= Problem description =
List every line in the material below that contains the string "profile", copying each such line in full.

Dataset records:
───

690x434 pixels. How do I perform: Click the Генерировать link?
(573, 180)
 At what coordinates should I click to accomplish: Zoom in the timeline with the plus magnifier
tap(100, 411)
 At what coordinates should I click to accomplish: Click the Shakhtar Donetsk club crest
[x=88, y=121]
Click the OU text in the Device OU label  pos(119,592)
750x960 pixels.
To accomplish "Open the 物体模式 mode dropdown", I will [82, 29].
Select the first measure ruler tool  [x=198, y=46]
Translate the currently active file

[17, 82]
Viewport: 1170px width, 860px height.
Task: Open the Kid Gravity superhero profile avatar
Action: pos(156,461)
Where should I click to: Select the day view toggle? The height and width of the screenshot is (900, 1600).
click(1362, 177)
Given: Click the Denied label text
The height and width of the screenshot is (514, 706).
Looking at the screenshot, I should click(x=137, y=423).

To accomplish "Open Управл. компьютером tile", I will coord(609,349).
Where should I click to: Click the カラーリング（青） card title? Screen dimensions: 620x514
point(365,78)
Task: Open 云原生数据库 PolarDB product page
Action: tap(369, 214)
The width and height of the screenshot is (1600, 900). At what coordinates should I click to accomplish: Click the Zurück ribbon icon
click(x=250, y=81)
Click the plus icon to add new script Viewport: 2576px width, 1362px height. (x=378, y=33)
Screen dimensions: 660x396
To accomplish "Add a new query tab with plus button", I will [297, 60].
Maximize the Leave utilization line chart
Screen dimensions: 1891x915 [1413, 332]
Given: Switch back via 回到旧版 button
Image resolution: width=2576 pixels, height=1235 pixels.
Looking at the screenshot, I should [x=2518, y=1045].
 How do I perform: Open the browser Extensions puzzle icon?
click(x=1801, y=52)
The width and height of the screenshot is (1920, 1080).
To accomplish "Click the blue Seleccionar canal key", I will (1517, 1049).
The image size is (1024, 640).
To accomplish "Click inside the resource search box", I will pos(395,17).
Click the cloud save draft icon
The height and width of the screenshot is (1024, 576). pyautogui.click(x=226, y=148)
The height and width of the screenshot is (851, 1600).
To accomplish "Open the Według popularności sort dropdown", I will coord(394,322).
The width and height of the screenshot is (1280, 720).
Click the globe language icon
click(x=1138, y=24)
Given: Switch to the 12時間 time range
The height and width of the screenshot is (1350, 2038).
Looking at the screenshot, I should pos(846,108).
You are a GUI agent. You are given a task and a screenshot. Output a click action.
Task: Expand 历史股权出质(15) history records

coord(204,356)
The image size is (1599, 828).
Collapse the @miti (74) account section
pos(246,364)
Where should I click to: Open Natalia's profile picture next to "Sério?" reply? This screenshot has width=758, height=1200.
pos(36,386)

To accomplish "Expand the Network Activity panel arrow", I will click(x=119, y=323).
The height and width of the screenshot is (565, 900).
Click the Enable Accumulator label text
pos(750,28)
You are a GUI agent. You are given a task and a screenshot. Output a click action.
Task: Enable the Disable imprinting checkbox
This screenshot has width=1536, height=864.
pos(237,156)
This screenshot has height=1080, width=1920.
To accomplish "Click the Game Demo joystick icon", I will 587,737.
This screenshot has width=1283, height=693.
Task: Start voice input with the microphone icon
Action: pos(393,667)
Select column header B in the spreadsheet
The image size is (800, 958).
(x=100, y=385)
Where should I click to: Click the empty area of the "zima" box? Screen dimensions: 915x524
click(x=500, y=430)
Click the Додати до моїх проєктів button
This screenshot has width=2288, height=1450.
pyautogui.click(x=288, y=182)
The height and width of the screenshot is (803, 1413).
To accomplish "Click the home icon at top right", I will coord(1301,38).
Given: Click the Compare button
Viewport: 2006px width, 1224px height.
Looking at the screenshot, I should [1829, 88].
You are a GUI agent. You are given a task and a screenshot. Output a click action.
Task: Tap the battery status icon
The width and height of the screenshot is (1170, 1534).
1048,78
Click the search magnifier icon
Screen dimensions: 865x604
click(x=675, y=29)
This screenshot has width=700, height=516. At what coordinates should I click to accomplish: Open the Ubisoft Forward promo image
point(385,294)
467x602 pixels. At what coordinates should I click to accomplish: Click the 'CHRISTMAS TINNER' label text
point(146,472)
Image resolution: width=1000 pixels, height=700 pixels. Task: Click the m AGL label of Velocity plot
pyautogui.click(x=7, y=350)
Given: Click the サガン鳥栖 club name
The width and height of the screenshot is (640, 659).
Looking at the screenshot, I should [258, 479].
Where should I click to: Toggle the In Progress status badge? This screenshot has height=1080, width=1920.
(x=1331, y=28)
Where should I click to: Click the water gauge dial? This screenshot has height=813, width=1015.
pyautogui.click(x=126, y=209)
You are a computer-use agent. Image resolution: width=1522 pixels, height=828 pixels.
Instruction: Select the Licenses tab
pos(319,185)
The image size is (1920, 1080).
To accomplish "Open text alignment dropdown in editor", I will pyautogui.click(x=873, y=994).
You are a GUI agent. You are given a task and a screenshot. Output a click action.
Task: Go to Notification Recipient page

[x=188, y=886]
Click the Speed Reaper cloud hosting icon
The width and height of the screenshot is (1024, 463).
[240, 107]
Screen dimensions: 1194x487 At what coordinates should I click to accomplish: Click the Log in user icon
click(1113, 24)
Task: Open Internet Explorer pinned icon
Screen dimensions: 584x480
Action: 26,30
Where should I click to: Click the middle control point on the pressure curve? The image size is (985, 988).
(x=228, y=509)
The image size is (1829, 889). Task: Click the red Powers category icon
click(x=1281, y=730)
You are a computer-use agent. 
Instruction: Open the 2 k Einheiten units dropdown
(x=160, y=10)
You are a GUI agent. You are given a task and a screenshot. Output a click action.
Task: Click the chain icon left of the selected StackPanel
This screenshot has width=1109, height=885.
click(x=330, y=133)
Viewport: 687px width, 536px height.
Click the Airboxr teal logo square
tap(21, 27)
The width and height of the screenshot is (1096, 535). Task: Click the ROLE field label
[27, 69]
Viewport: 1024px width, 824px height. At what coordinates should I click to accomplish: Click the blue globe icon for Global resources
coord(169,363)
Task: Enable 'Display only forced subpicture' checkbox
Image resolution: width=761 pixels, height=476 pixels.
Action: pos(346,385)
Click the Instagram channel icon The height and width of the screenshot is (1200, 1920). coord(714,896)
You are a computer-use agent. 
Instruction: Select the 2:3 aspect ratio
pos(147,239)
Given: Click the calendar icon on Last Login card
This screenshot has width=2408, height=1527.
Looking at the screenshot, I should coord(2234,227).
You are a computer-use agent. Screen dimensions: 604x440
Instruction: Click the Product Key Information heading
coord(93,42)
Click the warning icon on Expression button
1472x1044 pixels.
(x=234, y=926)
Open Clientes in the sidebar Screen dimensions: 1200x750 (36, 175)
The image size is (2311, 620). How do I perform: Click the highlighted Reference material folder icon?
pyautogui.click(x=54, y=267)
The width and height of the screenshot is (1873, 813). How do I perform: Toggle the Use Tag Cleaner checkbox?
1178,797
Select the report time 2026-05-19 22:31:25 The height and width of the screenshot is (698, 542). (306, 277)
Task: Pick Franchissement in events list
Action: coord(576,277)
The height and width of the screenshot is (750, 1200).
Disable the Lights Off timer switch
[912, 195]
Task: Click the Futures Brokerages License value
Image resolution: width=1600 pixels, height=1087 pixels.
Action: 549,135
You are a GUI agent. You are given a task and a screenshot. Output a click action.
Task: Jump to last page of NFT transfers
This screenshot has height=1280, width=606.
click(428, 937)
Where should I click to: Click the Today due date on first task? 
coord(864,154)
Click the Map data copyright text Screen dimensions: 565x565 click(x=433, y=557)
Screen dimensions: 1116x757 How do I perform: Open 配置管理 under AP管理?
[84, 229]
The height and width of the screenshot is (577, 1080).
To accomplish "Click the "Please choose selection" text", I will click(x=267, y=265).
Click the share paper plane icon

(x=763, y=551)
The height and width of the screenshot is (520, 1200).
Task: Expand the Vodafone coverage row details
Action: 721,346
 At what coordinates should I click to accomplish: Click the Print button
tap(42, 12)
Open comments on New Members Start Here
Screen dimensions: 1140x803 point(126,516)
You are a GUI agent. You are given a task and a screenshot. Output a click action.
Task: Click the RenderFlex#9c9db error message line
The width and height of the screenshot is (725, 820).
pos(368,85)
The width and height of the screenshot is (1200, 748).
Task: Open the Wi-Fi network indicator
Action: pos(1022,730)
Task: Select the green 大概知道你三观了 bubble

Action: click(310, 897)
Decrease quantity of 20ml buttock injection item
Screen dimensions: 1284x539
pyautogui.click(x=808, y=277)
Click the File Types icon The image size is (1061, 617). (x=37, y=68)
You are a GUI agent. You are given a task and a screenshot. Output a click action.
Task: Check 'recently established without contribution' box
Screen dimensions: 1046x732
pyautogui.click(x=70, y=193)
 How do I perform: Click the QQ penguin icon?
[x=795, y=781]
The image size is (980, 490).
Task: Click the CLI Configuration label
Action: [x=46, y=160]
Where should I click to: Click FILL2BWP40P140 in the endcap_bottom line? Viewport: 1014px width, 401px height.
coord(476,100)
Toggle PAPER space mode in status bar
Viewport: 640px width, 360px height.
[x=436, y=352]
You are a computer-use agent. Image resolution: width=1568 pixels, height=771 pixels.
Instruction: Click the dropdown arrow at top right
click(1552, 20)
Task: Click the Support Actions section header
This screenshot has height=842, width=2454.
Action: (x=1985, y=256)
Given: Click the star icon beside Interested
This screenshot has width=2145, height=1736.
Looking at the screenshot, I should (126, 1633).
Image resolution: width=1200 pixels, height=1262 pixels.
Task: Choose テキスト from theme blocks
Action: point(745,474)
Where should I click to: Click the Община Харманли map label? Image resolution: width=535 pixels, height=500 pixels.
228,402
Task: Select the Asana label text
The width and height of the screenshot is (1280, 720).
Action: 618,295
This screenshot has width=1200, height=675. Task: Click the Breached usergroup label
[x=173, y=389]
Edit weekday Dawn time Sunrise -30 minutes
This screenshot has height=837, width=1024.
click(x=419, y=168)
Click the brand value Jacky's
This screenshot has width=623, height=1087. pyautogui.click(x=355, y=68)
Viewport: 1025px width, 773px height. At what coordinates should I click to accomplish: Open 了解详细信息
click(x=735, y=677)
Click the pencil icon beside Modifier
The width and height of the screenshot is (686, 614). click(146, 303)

───

= Task result =
Task: Open the Kid Gravity superhero profile avatar
Where should I click to: Open Natalia's profile picture next to "Sério?" reply? This screenshot has width=758, height=1200.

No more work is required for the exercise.